To do: Once you find the line with "Given: Click the left arrow of the ruler" in the data that follows, repeat it and every line after it exactly, through the line with "Given: Toggle heart".

Available data:
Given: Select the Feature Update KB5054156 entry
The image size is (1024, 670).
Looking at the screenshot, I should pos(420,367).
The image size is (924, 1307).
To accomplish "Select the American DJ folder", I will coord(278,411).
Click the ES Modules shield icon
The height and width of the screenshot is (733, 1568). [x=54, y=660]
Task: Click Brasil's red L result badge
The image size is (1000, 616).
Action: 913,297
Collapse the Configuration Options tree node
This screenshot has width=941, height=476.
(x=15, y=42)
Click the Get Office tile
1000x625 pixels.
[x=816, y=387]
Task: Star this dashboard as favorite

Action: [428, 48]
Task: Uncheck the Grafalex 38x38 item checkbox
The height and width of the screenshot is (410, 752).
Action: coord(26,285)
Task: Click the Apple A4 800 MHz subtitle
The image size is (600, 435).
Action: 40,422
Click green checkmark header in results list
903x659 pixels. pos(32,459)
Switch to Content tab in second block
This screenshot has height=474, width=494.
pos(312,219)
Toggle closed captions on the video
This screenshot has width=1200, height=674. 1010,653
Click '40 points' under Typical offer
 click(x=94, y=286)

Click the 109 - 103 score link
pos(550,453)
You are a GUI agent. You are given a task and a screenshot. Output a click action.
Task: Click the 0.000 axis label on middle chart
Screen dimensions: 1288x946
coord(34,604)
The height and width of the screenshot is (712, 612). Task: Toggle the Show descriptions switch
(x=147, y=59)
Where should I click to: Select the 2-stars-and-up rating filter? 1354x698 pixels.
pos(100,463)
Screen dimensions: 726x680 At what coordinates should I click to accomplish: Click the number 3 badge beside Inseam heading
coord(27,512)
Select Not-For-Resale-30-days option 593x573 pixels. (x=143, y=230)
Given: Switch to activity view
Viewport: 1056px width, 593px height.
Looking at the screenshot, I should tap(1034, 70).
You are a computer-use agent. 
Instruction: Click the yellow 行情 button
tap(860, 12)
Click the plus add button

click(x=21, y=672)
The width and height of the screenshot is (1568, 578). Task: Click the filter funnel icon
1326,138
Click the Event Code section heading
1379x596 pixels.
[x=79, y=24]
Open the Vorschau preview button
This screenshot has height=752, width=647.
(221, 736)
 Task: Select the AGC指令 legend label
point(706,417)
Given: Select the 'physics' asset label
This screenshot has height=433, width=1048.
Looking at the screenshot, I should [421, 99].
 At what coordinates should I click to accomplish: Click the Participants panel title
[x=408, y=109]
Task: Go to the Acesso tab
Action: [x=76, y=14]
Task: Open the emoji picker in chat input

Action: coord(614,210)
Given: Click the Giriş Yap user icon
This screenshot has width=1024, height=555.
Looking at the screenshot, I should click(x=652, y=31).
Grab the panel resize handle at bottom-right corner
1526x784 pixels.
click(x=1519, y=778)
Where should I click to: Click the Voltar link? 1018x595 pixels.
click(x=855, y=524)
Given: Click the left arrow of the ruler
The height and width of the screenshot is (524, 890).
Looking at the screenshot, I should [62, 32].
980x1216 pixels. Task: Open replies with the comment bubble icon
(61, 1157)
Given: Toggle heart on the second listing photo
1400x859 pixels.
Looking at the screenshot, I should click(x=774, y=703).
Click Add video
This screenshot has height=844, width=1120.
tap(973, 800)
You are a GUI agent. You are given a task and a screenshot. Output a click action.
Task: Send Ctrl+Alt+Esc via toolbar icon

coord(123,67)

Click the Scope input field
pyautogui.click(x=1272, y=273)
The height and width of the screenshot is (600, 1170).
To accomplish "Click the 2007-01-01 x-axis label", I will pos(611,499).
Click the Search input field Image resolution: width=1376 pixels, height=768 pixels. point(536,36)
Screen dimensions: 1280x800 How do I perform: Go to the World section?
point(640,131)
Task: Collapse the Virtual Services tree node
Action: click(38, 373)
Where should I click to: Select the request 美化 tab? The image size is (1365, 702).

Exercise answer:
Given: Click the left arrow of the ruler
The height and width of the screenshot is (524, 890).
Looking at the screenshot, I should [62, 32].
980x1216 pixels. Task: Open replies with the comment bubble icon
(61, 1157)
Given: Toggle heart on the second listing photo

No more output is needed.